**Instructions for the task**.
Whenever a line carries the word "computer", pull it out of the entries.

**Dataset records**.
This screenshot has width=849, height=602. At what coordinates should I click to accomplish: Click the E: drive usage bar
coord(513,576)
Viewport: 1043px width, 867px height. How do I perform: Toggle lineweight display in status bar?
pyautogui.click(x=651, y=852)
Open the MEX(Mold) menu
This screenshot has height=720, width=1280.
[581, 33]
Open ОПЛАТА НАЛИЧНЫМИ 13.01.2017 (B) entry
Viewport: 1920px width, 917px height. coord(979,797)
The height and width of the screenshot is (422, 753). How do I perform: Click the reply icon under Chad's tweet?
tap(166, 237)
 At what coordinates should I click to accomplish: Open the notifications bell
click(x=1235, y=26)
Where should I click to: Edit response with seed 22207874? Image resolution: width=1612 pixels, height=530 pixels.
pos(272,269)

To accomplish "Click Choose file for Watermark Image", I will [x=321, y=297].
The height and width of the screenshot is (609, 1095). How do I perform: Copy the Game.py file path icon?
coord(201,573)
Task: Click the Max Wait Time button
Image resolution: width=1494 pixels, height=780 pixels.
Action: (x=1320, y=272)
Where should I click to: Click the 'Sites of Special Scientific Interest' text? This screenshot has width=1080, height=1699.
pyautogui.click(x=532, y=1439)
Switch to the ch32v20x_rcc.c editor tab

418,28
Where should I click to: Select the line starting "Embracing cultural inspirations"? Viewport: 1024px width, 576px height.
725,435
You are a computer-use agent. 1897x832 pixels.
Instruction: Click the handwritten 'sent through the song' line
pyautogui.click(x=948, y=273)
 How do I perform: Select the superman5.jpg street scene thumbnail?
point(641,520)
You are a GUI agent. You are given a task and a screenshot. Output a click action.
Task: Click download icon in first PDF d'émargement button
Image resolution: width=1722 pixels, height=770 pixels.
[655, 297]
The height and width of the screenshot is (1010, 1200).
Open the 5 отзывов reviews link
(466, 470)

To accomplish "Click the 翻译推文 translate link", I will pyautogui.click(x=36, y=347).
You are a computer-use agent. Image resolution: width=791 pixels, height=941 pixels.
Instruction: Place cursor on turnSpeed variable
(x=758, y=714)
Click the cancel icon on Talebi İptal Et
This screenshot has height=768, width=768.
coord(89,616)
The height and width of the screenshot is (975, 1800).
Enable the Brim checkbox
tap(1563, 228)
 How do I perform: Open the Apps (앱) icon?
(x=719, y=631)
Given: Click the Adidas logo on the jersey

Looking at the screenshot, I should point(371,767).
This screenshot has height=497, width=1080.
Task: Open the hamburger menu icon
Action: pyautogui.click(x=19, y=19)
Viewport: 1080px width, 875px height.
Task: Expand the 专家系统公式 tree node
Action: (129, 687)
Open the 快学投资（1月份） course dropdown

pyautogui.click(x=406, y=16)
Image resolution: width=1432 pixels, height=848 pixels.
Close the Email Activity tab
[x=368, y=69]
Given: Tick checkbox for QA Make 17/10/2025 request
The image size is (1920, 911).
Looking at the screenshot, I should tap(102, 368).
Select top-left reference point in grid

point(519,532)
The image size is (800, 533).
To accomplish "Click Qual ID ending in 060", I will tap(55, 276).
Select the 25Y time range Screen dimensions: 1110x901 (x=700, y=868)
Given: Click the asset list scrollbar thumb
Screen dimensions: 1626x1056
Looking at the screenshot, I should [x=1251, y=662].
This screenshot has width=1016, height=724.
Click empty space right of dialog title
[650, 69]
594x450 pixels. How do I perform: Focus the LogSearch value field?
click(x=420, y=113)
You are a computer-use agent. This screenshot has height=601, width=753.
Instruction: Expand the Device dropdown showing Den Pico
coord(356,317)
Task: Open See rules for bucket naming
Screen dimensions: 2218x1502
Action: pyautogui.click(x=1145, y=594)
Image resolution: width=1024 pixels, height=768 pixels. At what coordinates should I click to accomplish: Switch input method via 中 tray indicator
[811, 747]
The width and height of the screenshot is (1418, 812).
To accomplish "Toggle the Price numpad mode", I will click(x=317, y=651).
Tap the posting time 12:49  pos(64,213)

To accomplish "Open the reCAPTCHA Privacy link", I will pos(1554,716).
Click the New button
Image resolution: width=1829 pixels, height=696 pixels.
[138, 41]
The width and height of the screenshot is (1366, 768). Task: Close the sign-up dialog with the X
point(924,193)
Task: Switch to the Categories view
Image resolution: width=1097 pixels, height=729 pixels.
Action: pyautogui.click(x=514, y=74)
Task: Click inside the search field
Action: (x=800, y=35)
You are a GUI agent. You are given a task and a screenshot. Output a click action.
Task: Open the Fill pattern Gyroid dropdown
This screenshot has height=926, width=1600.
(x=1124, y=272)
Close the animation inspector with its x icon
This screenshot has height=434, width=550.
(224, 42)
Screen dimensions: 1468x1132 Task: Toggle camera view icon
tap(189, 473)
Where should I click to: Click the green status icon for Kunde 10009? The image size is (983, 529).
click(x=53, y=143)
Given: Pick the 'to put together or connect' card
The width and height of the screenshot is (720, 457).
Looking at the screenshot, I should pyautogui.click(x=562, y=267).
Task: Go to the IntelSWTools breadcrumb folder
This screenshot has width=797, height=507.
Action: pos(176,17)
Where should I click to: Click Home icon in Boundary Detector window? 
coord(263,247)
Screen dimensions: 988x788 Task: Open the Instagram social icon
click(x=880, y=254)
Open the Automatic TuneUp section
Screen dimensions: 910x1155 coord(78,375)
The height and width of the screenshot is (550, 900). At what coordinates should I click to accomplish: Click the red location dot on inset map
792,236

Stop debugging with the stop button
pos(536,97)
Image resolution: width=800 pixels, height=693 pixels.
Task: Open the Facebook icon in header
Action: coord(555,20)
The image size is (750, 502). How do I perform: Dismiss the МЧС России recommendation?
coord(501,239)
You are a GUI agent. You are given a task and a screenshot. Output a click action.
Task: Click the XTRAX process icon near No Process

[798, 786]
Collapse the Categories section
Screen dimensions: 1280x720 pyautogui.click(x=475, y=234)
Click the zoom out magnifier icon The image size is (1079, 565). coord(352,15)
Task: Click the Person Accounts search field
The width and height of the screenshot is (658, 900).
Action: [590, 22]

**Final answer**.
You are a computer-use agent. 1897x832 pixels.
You are a computer-use agent. Image resolution: width=791 pixels, height=941 pixels.
You are a computer-use agent. This screenshot has height=601, width=753.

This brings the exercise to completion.